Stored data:
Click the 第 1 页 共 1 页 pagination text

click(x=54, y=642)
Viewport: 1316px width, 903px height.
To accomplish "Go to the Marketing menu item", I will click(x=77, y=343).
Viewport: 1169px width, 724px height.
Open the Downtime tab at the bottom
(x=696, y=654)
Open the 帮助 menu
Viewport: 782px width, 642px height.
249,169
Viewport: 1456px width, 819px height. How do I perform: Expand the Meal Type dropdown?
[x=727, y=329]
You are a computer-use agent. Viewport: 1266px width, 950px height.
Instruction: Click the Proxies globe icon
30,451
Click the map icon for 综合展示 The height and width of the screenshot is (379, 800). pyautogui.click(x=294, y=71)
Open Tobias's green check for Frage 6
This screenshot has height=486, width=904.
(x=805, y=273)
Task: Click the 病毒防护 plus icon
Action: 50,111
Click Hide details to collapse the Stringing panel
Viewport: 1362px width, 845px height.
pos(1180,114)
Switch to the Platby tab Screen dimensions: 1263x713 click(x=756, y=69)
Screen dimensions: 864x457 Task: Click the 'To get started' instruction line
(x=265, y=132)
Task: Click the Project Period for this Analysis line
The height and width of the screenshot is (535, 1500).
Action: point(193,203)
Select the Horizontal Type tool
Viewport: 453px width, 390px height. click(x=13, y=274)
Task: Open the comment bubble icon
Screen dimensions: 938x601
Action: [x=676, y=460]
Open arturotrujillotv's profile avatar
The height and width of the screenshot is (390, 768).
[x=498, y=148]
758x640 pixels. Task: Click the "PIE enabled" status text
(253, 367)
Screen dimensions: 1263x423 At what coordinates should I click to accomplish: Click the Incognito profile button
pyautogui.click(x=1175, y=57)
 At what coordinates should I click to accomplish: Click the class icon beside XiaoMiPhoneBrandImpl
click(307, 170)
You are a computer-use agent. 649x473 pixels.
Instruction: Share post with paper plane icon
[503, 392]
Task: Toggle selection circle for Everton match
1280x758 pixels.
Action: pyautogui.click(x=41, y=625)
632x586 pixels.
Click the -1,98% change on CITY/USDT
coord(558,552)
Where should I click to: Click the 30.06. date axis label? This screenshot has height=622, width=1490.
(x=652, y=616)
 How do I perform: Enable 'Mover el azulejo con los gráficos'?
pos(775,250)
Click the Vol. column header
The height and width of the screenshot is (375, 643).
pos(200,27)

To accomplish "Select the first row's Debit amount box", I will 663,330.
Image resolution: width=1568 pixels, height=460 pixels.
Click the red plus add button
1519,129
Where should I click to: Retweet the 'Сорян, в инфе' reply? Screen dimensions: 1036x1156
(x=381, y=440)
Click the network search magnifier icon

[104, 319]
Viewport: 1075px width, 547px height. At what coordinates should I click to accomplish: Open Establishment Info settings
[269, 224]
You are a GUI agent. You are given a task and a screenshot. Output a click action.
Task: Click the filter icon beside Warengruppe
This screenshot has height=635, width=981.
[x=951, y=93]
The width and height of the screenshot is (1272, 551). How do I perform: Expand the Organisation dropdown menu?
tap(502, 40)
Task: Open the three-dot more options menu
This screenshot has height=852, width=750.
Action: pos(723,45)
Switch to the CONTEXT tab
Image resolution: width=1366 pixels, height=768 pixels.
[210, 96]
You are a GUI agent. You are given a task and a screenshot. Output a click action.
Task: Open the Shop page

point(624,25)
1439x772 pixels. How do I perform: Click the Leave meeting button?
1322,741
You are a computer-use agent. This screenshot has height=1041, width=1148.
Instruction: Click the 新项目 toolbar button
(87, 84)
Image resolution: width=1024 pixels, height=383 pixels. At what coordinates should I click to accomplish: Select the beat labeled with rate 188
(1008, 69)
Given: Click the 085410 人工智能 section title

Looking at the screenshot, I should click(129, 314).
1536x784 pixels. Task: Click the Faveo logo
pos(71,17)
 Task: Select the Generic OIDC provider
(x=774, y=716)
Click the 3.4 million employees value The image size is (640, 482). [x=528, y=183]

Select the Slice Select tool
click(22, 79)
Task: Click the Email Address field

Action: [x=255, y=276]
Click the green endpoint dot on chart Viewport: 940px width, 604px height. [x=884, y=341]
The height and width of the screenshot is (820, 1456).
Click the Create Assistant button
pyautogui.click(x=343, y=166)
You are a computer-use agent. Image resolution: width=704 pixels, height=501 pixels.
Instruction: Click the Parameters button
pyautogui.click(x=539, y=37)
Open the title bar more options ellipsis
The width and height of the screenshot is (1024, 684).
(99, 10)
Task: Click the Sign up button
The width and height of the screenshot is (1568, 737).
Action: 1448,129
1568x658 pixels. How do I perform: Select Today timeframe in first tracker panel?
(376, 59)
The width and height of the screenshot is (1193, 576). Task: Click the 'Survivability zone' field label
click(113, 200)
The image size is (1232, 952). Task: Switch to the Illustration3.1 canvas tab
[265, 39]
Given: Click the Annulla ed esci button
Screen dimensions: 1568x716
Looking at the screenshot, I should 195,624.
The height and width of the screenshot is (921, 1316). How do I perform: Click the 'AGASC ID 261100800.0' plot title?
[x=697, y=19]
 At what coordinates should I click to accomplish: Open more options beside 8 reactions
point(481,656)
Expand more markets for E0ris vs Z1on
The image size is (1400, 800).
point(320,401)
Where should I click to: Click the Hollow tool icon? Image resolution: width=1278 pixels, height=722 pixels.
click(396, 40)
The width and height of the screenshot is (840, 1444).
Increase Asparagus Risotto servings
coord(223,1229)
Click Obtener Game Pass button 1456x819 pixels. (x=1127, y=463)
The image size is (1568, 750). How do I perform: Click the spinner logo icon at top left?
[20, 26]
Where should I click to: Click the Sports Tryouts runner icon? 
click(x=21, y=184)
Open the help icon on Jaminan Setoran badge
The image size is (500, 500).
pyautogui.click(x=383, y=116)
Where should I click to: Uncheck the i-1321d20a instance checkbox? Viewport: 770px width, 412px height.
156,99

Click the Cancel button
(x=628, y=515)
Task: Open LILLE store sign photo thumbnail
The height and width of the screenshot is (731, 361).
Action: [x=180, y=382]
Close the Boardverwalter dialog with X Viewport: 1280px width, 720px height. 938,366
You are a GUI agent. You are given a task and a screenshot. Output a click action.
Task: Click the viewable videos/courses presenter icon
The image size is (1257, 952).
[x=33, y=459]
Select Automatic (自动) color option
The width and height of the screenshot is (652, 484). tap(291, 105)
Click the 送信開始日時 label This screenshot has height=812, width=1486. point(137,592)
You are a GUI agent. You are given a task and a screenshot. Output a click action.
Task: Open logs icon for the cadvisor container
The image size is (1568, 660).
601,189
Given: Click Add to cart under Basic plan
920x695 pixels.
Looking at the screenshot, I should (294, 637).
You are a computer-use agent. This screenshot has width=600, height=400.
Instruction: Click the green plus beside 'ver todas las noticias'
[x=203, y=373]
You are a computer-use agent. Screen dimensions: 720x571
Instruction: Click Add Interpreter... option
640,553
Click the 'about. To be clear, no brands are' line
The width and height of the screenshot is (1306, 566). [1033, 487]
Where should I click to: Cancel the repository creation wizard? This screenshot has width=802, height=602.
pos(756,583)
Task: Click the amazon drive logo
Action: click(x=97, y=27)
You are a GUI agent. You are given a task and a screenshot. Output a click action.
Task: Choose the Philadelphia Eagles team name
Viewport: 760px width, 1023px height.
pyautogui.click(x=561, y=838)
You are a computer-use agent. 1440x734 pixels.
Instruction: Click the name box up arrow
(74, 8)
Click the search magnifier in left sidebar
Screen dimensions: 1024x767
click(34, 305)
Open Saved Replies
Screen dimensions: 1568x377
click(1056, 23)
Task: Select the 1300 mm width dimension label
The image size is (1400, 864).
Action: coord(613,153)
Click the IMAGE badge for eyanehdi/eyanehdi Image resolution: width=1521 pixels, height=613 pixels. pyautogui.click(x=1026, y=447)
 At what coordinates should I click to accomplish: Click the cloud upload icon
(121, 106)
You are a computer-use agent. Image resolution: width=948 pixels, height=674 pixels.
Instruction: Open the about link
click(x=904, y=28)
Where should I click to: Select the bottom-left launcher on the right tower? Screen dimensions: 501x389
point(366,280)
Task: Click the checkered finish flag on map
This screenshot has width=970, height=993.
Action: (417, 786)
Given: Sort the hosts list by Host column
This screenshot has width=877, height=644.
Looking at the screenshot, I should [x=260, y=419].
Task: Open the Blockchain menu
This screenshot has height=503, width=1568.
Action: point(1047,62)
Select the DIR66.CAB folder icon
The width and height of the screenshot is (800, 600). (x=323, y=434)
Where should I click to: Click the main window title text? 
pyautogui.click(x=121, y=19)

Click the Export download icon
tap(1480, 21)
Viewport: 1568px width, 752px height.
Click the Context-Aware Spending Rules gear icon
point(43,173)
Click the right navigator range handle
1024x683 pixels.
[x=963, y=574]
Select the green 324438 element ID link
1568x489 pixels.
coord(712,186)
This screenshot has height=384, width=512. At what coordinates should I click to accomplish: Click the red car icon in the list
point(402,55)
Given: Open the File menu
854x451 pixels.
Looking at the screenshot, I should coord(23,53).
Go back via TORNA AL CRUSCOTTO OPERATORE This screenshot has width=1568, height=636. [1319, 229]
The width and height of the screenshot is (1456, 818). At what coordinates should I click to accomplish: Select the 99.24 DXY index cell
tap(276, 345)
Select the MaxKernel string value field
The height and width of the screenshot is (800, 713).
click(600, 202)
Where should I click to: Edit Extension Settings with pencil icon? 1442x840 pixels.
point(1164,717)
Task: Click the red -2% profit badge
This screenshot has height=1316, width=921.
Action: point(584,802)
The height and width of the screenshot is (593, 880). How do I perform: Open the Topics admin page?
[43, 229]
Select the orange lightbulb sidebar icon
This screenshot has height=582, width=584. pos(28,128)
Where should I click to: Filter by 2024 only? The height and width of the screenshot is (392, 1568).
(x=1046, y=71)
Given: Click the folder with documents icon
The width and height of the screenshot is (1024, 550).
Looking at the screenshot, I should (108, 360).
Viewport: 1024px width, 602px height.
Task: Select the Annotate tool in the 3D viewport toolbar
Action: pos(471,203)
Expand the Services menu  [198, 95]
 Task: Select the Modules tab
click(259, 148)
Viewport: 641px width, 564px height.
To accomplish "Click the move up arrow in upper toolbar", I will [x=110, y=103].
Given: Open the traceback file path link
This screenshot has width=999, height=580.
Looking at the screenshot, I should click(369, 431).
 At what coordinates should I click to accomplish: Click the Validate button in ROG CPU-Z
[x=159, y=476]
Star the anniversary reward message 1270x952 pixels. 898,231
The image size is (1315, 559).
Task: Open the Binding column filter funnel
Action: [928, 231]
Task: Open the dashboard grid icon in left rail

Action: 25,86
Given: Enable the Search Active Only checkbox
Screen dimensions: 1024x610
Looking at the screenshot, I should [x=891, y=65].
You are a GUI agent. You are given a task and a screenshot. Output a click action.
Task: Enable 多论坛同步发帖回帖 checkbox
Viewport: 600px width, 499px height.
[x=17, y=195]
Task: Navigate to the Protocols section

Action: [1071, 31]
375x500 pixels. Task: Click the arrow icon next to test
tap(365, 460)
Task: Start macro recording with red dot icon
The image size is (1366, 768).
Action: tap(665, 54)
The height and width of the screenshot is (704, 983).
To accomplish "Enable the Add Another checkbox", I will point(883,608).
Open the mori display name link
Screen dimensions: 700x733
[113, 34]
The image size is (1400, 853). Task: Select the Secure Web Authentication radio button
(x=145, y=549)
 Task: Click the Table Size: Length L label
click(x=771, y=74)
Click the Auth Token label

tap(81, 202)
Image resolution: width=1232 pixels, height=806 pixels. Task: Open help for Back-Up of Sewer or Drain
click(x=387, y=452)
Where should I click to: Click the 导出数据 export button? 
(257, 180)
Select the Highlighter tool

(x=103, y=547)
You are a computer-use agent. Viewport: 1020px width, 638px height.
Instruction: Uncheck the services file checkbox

__TASK DESCRIPTION__. Which lines in the records above contain the word "will"? Copy each one.

__ANSWER TO THIS PROBLEM__.
To accomplish "Go to the Marketing menu item", I will click(x=77, y=343).
To accomplish "Select the first row's Debit amount box", I will 663,330.
To accomplish "Click the move up arrow in upper toolbar", I will [x=110, y=103].
To accomplish "Enable the Add Another checkbox", I will point(883,608).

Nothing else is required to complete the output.